Tapi tunggu, ternyata bakat menulis bertebaran di mana-mana. Banyak sekali naskah bertumpuk di kantor-kantor media massa, kantor-kantor penerbit, belum lagi yang tersimpan di rumah penulisnya sendiri. Kalau kita ingin tahu lebih banyak mengenai bakat, adakan sesi sayembara menulis. Kita akan mengetahui, bahwa orang-orang yang nampaknya tidak mempunyai bakat, ternyata mendadak menjadi penulis. Beberapa tahun yang lalu, misalnya, saya menjadi anggota juri lomba penulisan cerpen. Karena saya sudah mempunyai asumsi bahwa sayembara dapat menyulap seseorang untuk sekonyong-konyong menjadi penulis, saya tidak heran melihat begitu banyaknya naskah masuk. Saya juga tidak heran melihat sekian banyak ragam orang yang sekonyong-konyong menjadi penulis: juru rawat, dokter mahasiswa, pelajar, dosen, pegawai kantor pemerintah, pegawai kantor swasta, penjual jasa, dan lain-lain. Dan saya tidak heran melihat bahwa sebetulnya mereka mempunyai kepandaian menulis, betapa kecil pun kepandaian itu. Andai kata mereka tidak ingin menjadi spesialis peserta sayembara, akan tetapi benar-benar mau menjadi penulis tanpa pamrih hadiah, mungkin mereka mempunyai kesempatan untuk menjadi penulis yang jauh lebih baik.

Makin menarik hadiahnya, tentu saja makin banyak orang yang sekonyong-konyong menjadi penulis. Dan karena orang Indonesia menganggap pelesir ke luar negeri sebagai suatu "wah" yang sangat menggairahkan, kita tidak usah heran melihat begitu banyak orang mengharap diadakannya sayembara dengan hadiah plesir ke luar negeri. Hanya jangan heran, pengumuman sayembara semacam ini biasanya tidak menyebar luas.

Ditinjau dari satu segi, mungkin ada kesamaan antara para peserta sayembara dan para penulis yang hanya bermain sebentar. Para peserta sayembara ingin mendapat untung, sedangkan para penulis ingin menjadi gagah. Dan anggapan bahwa menjadi penulis adalah gagah dapat kita lihat dari beberapa cerpen para penulis muda, yang akhir-akhir ini sempat sedikit-banyak saya ikuti. Para penulis muda ini masih polos. Apa yang mereka katakan dalam cerpen mereka juga polos. Segala sesuatu mengenai mereka, termasuk latar belakang kehidupan mereka dan cita-cita mereka, nampak jelas dalam cerpen-cerpen mereka. Apa yang mereka katakan mengenai tokoh mereka dalam cerpen mereka pada hakikatnya adalah diri mereka sendiri. Dan tokoh-tokoh mereka adalah penulis-penulis yang ingin menjadi gagah karena kepenulisan mereka. Tokoh-tokoh tersebut ingin menjadi monumen.
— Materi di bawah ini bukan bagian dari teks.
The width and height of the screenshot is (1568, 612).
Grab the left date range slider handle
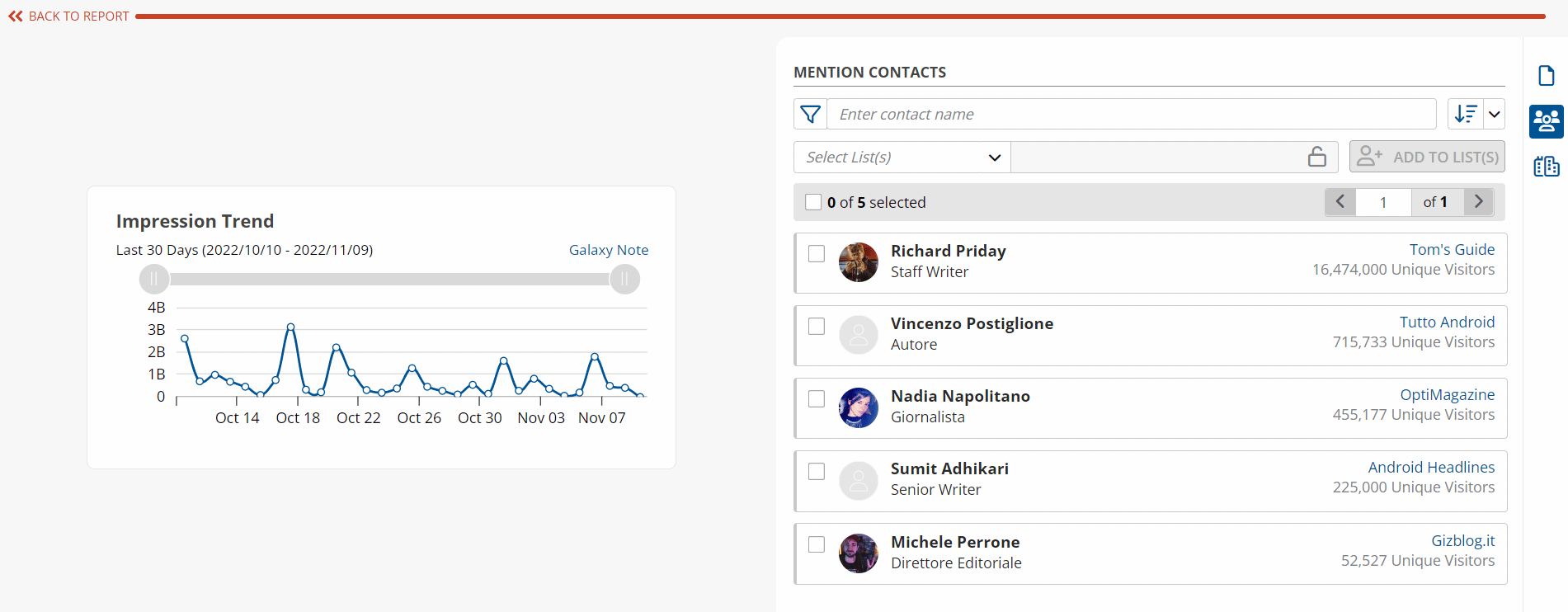154,280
Beberapa waktu yang lalu bahkan ada seorang penulis yang menyebabkan saya tertawa terpingkal-pingkal. Dengan terus-terang dia mengatakan kepada saya, bahwa dia ingin namanya masuk ke dalam soal ujian sekolah. Alangkah hebatnya orang ini, pikir saya. Dan ada juga seseorang yang mengaku terus-terang kepada saya, bahwa dia ingin terkenal. Nah, itulah soalnya. Akan tetapi seperti yang diungkapkan oleh para penulis muda yang saya sebut di atas tadi, para tokoh mereka cepat terjangkit penyakit inertia. Mereka tetap mempunyai keinginan, akan tetapi malas bertindak untuk mencapai keinginan tersebut. Kemauan yang kuat, apalagi disiplin kerja, tidak mereka miliki. Maka mereka pun mati sebelum menjadi penulis yang benar-benar penulis. 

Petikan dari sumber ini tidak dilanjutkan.